In the passage on the Fool of Quality, which incidental story is called perhaps the finest?

■ Provided text:
═══

Far different from this ascetic novel is that best of religious romances, the Fool of Quality. The piety there is at once most deep and most benign. There is much, indeed of eloquent mysticism, but all evidently most heartfelt and sincere. The yearnings of the soul after universal good and intimate communion with the divine nature were never more nobly shown. The author is most prodigal of his intellectual wealth—“ his bounty is as boundless as the sea, his love as deep." He gives to his chief characters riches endless as the spiritual stores of his own heart. It is, indeed, only the last which gives value to the first in his writings. It is easy to endow men with millions on paper, and to make them willing to scatter them among the wretched; but it is the corresponding bounty and exuberance of the author's soul, which here makes the money sterling, and the charity divine. The hero of this romance always appears to our imagination like a radiant vision encircled with celestial glories. The stories introduced in it are delightful exceptions to the usual rule by which such incidental tales are properly regarded as impertinent intrusions. That of David Doubtful is of the most romantic interest, and at the same time steeped in feeling the most profound. But that of Clement and his wife is perhaps the finest. The scene in which they are discovered, having placidly lain down to die of hunger together, in gentle
submission to Heaven, depicts a quiescence the most sublime, yet the most affecting. Nothing can be more delightful than the sweetening ingredients in their cup of sorrow. The heroic act of the lady to free herself from her ravisher's grasp, her trial and her triumphant acquittal, have a grandeur above that of tragedy. The genial spirit of the author's faith leads him to exult especially in the repentance of the wicked. No human writer seems ever to have hailed the contrite with so cordial a welcome. His scenes appear overspread with a rich atmosphere of tenderness, which softens and consecrates all things.

═══

■ Dataset entries:

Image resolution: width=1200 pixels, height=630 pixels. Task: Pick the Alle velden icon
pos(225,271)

═══

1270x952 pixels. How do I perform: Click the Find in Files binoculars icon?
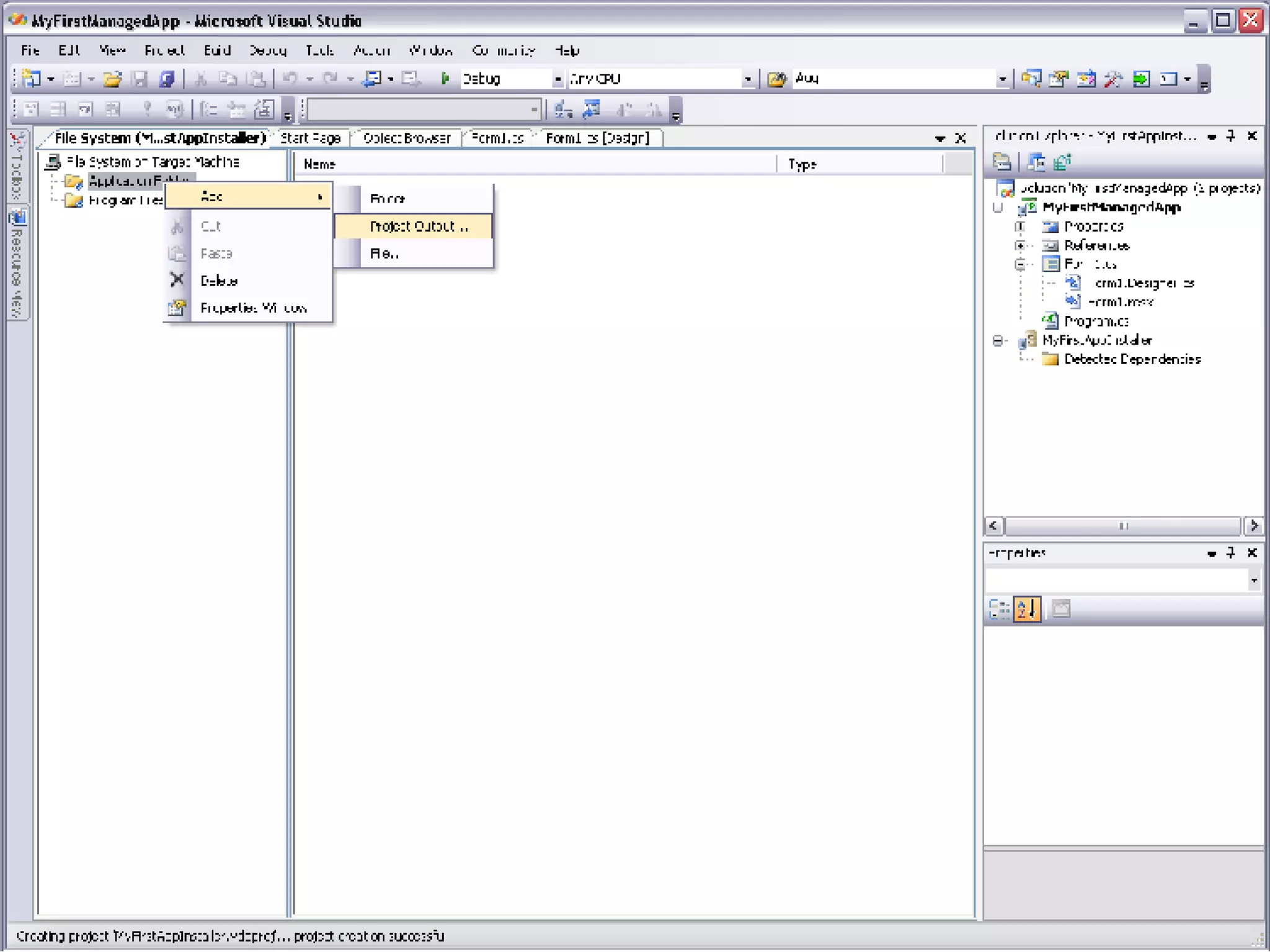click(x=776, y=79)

═══

■ Completed task: The story of Clement and his wife.